I was so hungry. My stomach growled uncomfortably as I wrapped my arms around it.

Ever since I started this diet plan that my nan and I are working on. I had to cut down on the sweets, and leave the food tasting to her. It is so hard, I don't even trust my own nan when it comes to food tasting. She normally just gobbles up all of the sweets anyways.

That food whore.

We were having a free bakery goods giveaway tonight in order to attract more customers.

And I wasn't looking forward to it.

It was going to be hard to resist eating all those sweats.

Especially the red velvet cupcake. My absolute favorite. It was one of my guilty pleasures. Alaina-Leann gasped as she nudged me in my tummy, I looked up to her with a glare and until she pointed out who exactly was in front of us. Ben and Allen. I gulped as my cheeks stained a cherry red, and looked down on my shoes...pretending to seem uninterested.

Ben was beautiful. I liked everything about him. He was the first person that I have ever had any serious feelings for. And they scared me and excited me all at once. When I was little I would always send him letters, asking Allen with what little courage I had to pass it on to him. However, I stopped sending those letters when I saw a blonde girl kiss him in front of their side of the flat one day.

She was pretty, and the most popular girl in Ben's grade level at the time. They looked good together, and she was everything I wasn't. And I hated myself even more than I ever did that day.

I indulged myself in chocolate and soap operas as I cried and cried. I didn't go to school that entire week either because I was too depressed over Ben.

But in a way, I was thankful that reality slapped me hard in the face that day. No one could ever love the fat kid. No one like Ben would ever want someone like me.
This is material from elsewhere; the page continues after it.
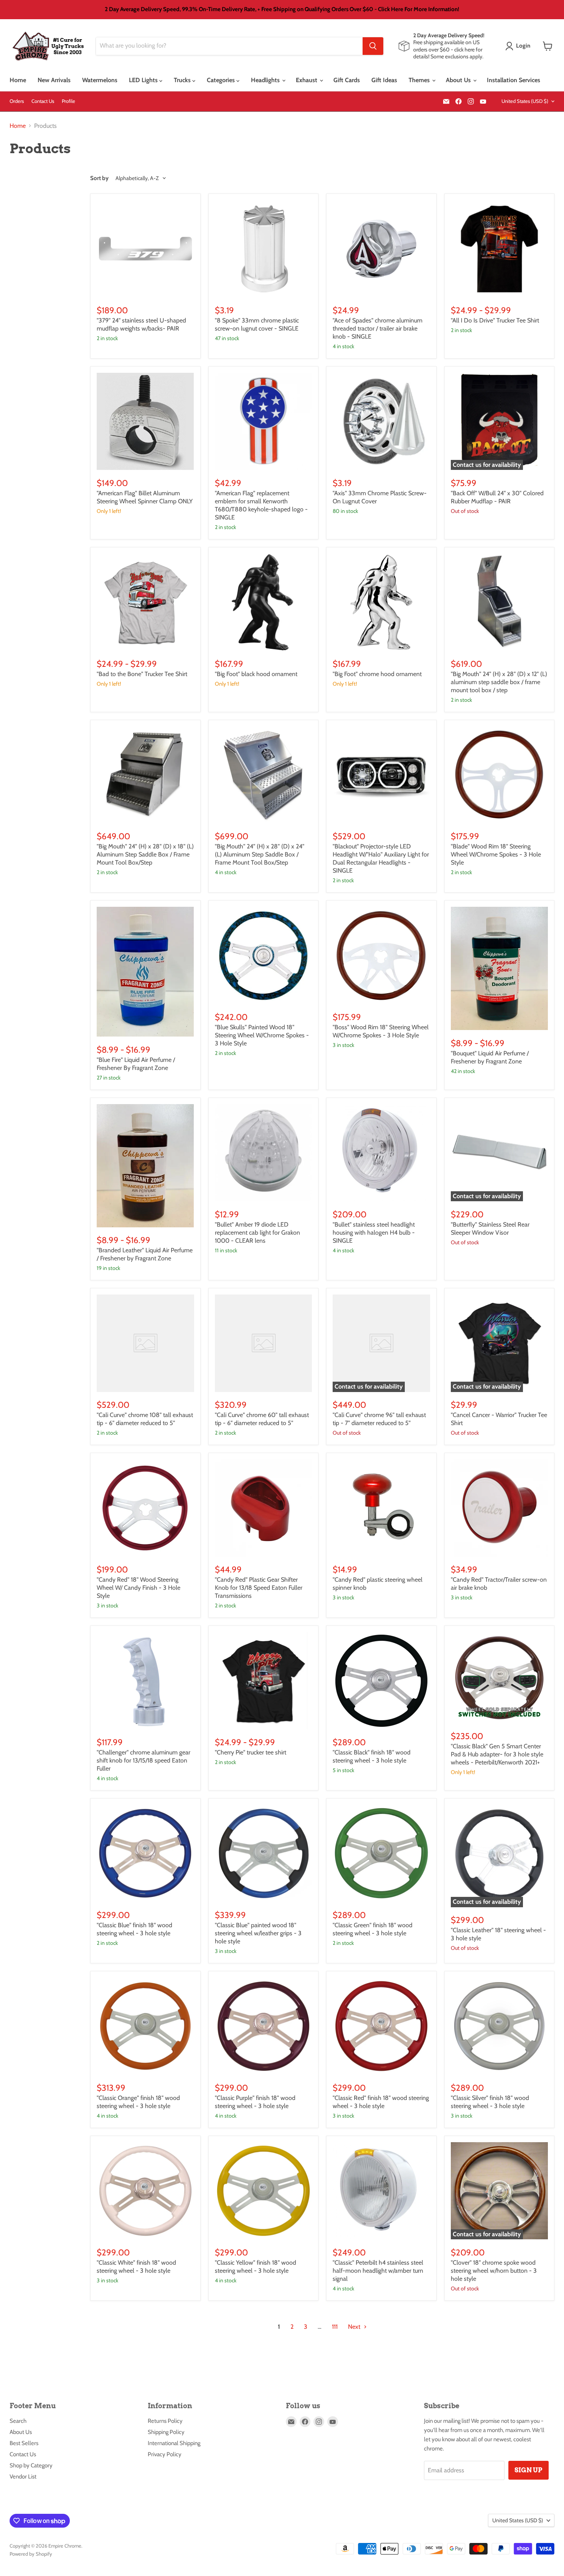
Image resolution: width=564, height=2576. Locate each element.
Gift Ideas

I was so excited to see him that day, we were actually good friends at the time, I looked up to him as a person...but ever since that night... I've stopped talking to him. Even after he called me several times that night and for the rest of the week. But the calls eventually stopped. And he was here again, right in front of me. I didn't want to see him, much less talk to him. Looking into his eyes made my heart skip a beat, and had my hands shaking.

Ben cleared his throat, "Hi Timmy, it's been awhile how have you been?" He whispered sweetly. My heart jumped up in my throat preventing me from saying anything as I fiddled with the hem of my shirt shakily. His voice made my legs turn into jelly and my stomach go into flip flops. I'm scared that if I look into his eyes, i'll fall in love with him all over again.
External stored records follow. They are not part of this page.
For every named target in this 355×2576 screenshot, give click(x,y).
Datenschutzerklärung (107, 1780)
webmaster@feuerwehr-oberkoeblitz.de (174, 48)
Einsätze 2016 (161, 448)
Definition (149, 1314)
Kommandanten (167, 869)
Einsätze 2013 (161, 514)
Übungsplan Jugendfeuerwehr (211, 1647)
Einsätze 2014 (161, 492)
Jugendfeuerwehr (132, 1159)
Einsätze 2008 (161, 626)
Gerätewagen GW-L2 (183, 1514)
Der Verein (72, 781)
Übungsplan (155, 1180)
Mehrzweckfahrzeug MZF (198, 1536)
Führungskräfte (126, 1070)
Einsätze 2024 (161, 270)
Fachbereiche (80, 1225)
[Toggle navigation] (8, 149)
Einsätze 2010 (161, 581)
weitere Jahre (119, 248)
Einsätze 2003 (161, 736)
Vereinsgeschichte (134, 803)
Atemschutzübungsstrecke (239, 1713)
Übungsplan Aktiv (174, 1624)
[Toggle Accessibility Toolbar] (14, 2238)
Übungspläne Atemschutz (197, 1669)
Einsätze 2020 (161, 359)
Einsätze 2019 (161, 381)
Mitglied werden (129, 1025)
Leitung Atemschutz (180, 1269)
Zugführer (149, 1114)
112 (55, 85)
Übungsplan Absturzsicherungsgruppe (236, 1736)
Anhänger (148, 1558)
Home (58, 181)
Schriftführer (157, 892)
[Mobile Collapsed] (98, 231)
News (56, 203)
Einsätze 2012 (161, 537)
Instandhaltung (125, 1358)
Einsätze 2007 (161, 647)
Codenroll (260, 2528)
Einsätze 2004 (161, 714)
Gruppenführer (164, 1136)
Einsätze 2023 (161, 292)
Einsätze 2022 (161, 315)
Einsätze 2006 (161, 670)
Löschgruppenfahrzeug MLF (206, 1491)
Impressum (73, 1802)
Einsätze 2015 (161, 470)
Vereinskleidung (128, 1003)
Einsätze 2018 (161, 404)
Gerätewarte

I can't have that not, after he unknowingly stepped on my heart when he kissed that girl. Even if it happened when were little, I had a hard time letting it go. I was a sensitive soul. I could easily shatter and break when my feelings get toyed with. I nodded to him without saying a word.

My eyes peered up through my bangs as he gazed at me with hurt plastered onto his face. Allen was glaring harshly at Ben as he foot tapped up and down. He didn't look happy to be here at all and I wouldn't blame him.

"Timmy's having a bakery giveaway this afternoon, you should come! The both of you!" Alaina-Leann blurted out before gasping as she cupped her mouth with her hands. I glared at her, as she flushed pink while Ben chuckled... I'm getting her for this later. Allen's face softened and looked actually pleased at the idea of going before Ben agreed to tag along.

His face contorted into a frown.

"Of course! I would love to taste one of Timmy's treats." He smiled at me gently, but I refused to look at him which made him frown again.

"Lets bail Ben." Allen groaned out impatiently.

Making me flush in embarrassment.

"Timmy?" I hesitantly looked up towards Ben with my heart pounding hard against my rib-cage.

"I've received every one of your letters. I still have them, and I treasure every one of them." He smiled at me, before leaving off with Allen. Who glanced at me with worry and a slight look of panic in his eys.

"Somebody's got two boyfriends!" Alaina-Leann singed into my ear, killing the awkward heavy silence, before I poked her cheek and tickled her sides.

She died laughing, while I died in mortification.

I was not looking forward to tonight at all.

God have mercy on me, even if its just this once.